TASK TO COMPLETE -> Transcribe exactly the entries from the "Image resolution: width=880" line to the end, both included, minus pictures.
● ● ● ●
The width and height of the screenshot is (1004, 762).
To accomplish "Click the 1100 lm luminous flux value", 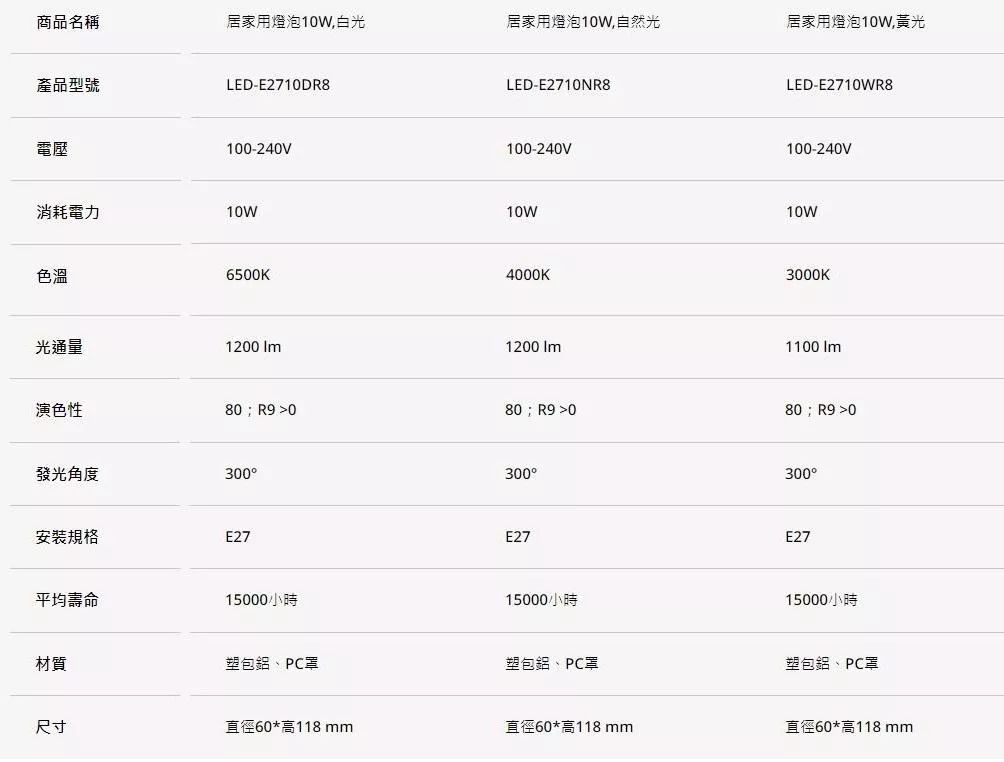I will coord(813,347).
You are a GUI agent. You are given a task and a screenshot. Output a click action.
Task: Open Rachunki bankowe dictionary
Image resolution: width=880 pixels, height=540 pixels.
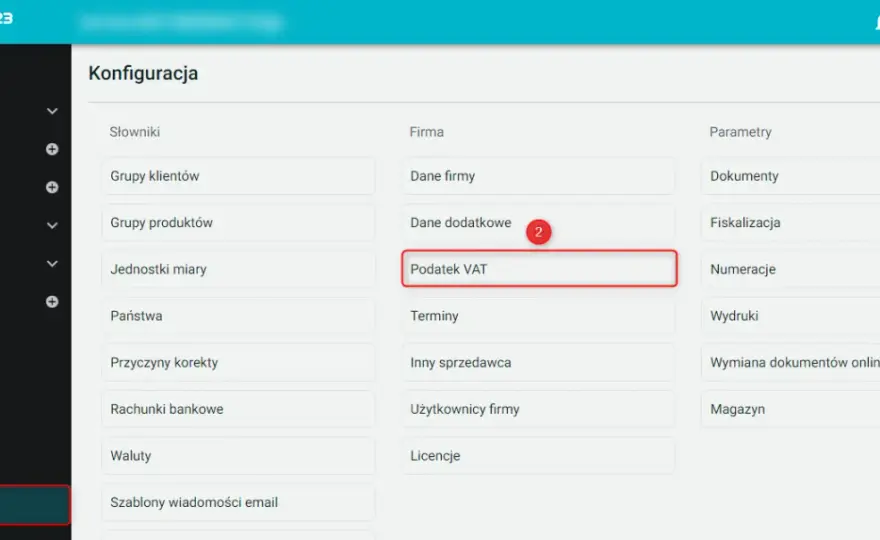tap(239, 409)
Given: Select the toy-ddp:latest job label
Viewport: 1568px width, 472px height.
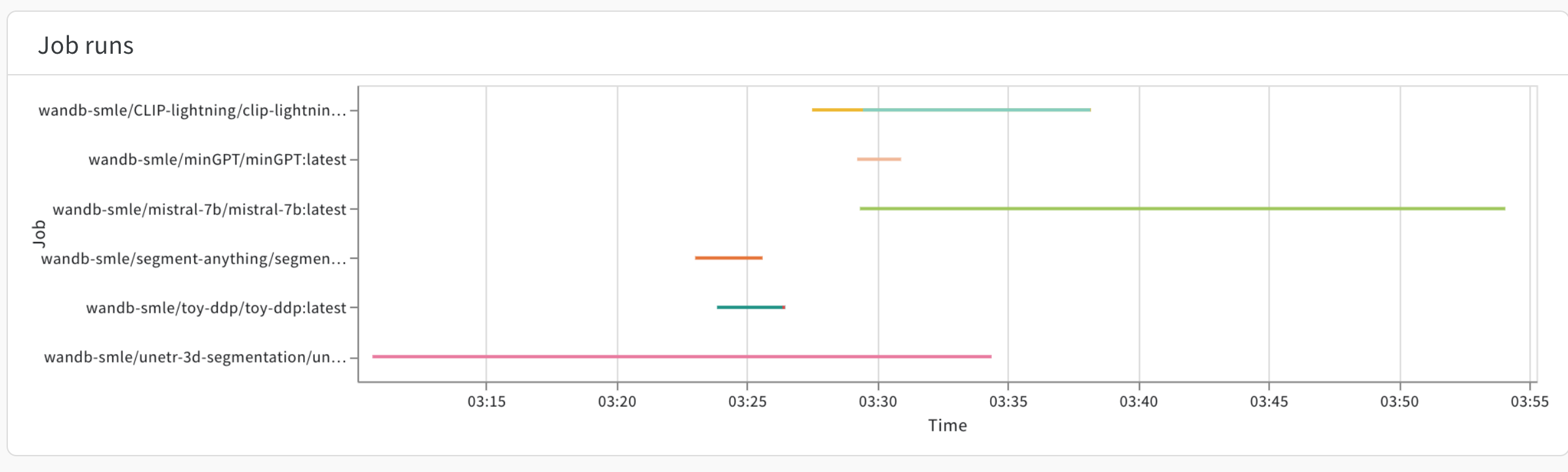Looking at the screenshot, I should pyautogui.click(x=216, y=307).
● ● ● ●
TASK RESPONSE ->
Image resolution: width=880 pixels, height=540 pixels.
tap(239, 409)
Given: Select the toy-ddp:latest job label
Viewport: 1568px width, 472px height.
Looking at the screenshot, I should pyautogui.click(x=216, y=307).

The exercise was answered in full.